El mismo día en el que se retira un mito en el deporte como Gustavo López de nuestro Celtiña, anuncio también mi retirada... de la opinión política.
Los que me conocéis sabéis que pocas cosas he afirmado tajantemente en este campo, salvo mi admiración al sentido común (el menos común de los sentidos) y a las cosas bien hechas; vengan de donde vengan.

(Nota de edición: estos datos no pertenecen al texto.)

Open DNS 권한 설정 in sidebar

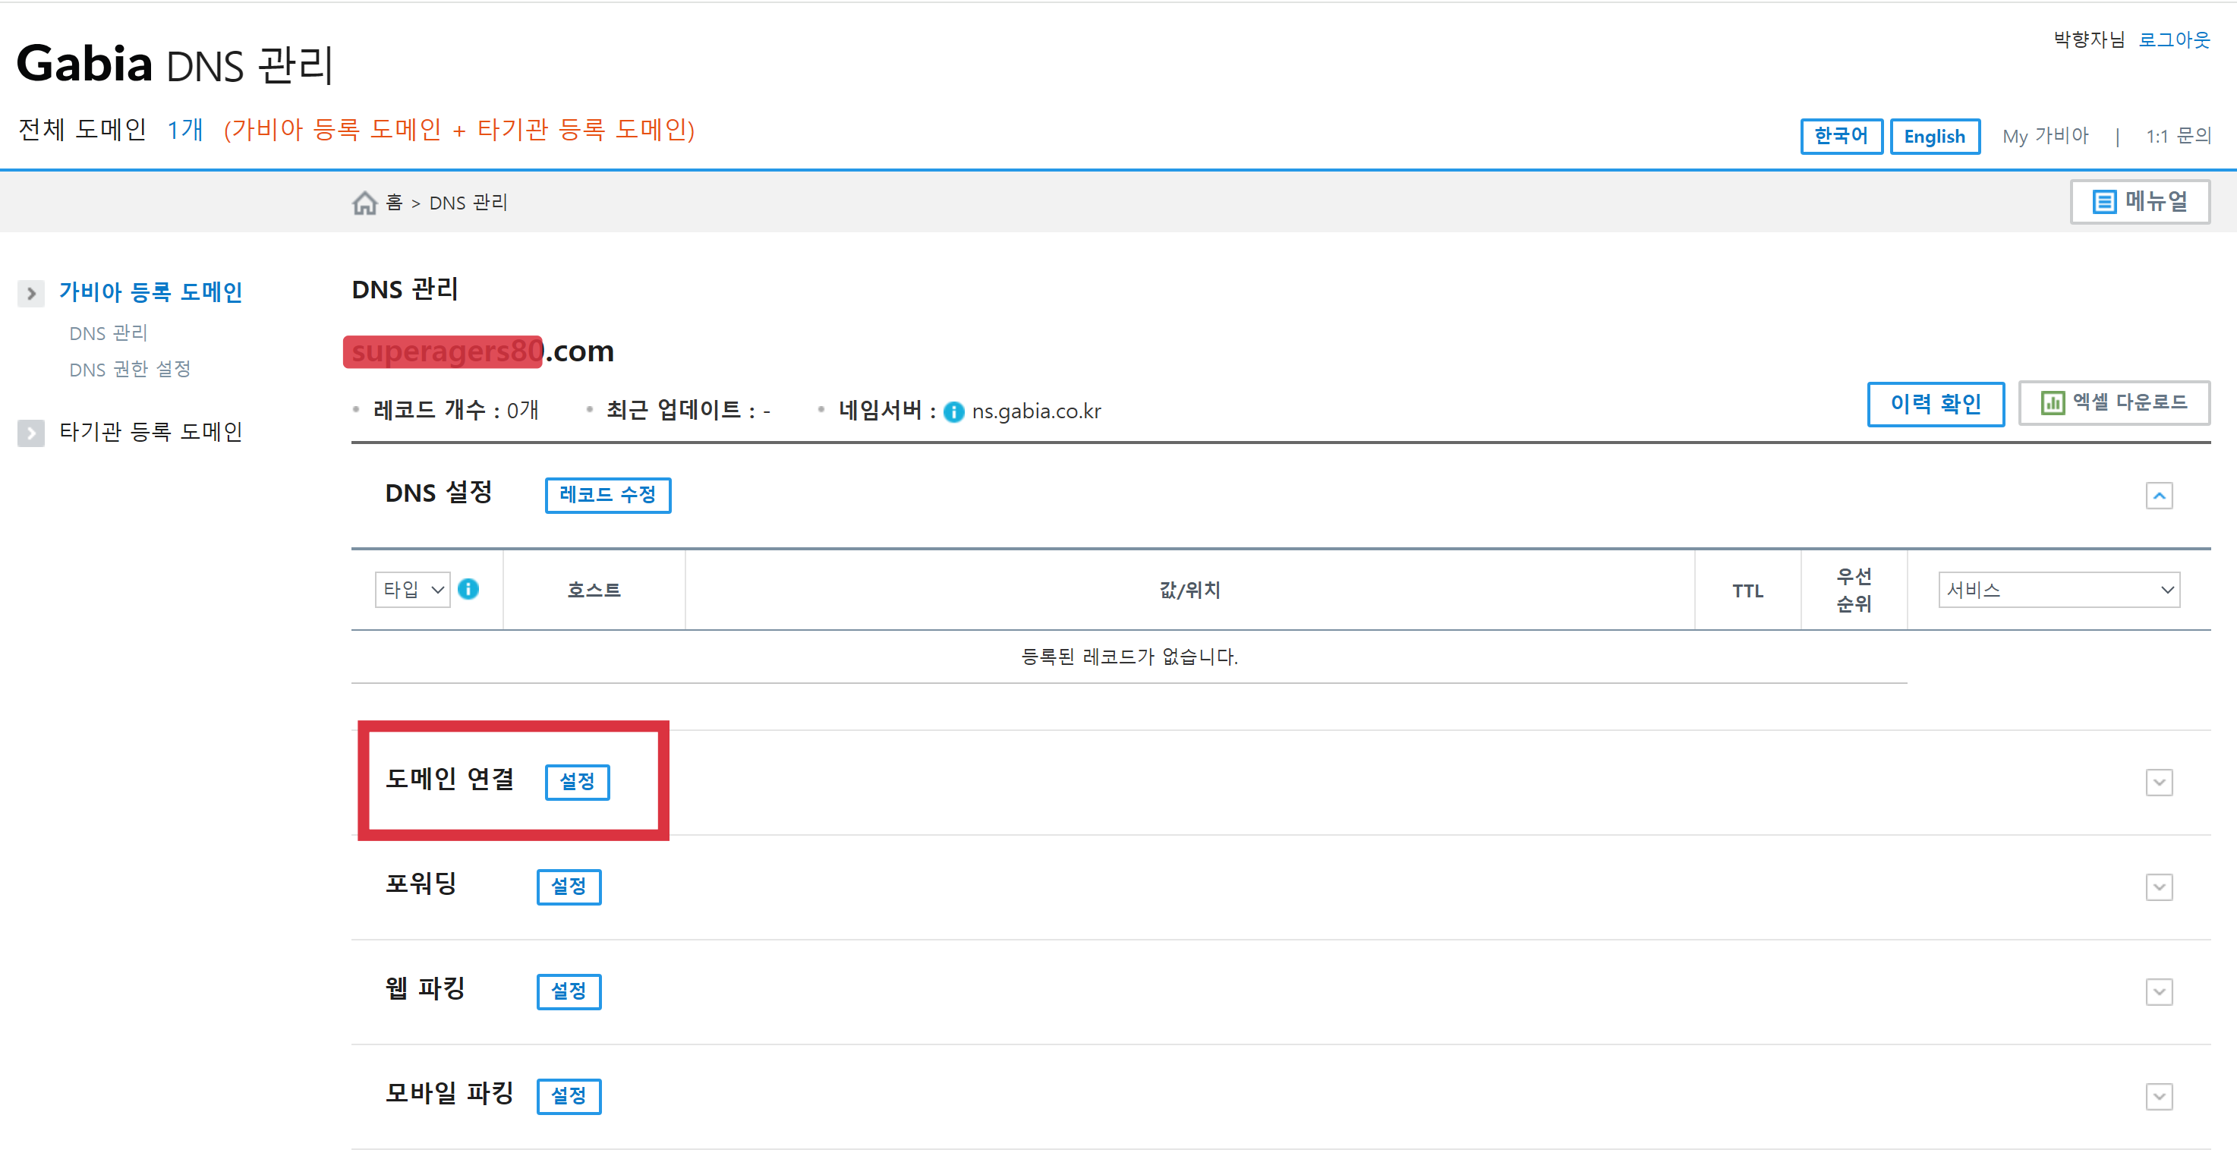129,370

Otras afirmaciones que también he defendido son aquéllas como que no soy demócrata, sino aristócrata (en el sentido etimológico de la palabra, sé que los que me leeis no caeréis en el "escándalo" inicial al escucharme decir esto), o el deficiente sistema electoral euro-hispano-gallego; en el que se negocia con la "voluntad" ciudadana con pactos vergonzantes a raíz de unas listas cerradas que solo ayudan a la (aquí empleo una de las palabras más nauseabundas que conozco, pero me viene como anillo al dedo) desinformación de todos. O ser de esa especie en extinción capaz de reconocer sus errores ¡oh sí, estuve muy equivocado en muchas cosas, y seguro que sigo estándolo e otras!. Jamás me arrepentiré de ser capaz de rectificar.
He tenido la suerte de, en los pocos años que llevo siendo consciente de esto, conocer a gente de todo tipo: izquierdistas, derechistas, nacionalistas, pasotas, de extrema derecha (pocos, por suerte), de extrema izquierda (bastantes, por desgracia)... y de TODOS he procurado aprender algo, para mantenerme en ese justo medio donde encontramos la virtud. No lo he conseguido siempre, pero cerca estuve.
Y ahí viene mi gran decepción. Me he encontrado muy solo, sin nadie que me arrope politicamente en esta búsqueda de la excelencia. Veo fallos que se repiten hasta el escándalo, errores redundantes con la única diferencia de un tono rojo, naranja, azul o con lunares violetas, da igual. Muchos errores. Me he encontrado con gente que me respaldaba "habría que hacer esto, dichoso menganito, es culpa suya..."; para después, cumplido el ciclo ver el mismo error con otro color y obtener un "sí bueno, es distinto, no es para tanto, con fulanito fue peor". Y ver como nos comemos una y otra vez la misma mierda.
Y mientras terroristas a sus anchas, gente en la calle, prostitutas sin protección, universidades de vergüenza, pisos por las nubes, petroleros derramados, comercio ilegal de armas, inmigrantes manipulados y dejados tirados como mercancía, educación tendenciosa, excusas, mafias, droga, desorientación, cambio climático, intervencionismo brutal, consumismo en vena, madres que hacen malabares para sacar una familia adelante, iconos sociales vergonzantes (jesulines, pocholos, bardems, sardás...), Nuncas Máis, políticos admirables silenciados o desterrados (rosa díez, iturgáiz, gallardón, imaz, redondo terreros, rato, bono...), líderes como Bush o Chávez (!!!!), bancos cebándose de los proyectos de la gente, suicidios, abogados, sobreinformación...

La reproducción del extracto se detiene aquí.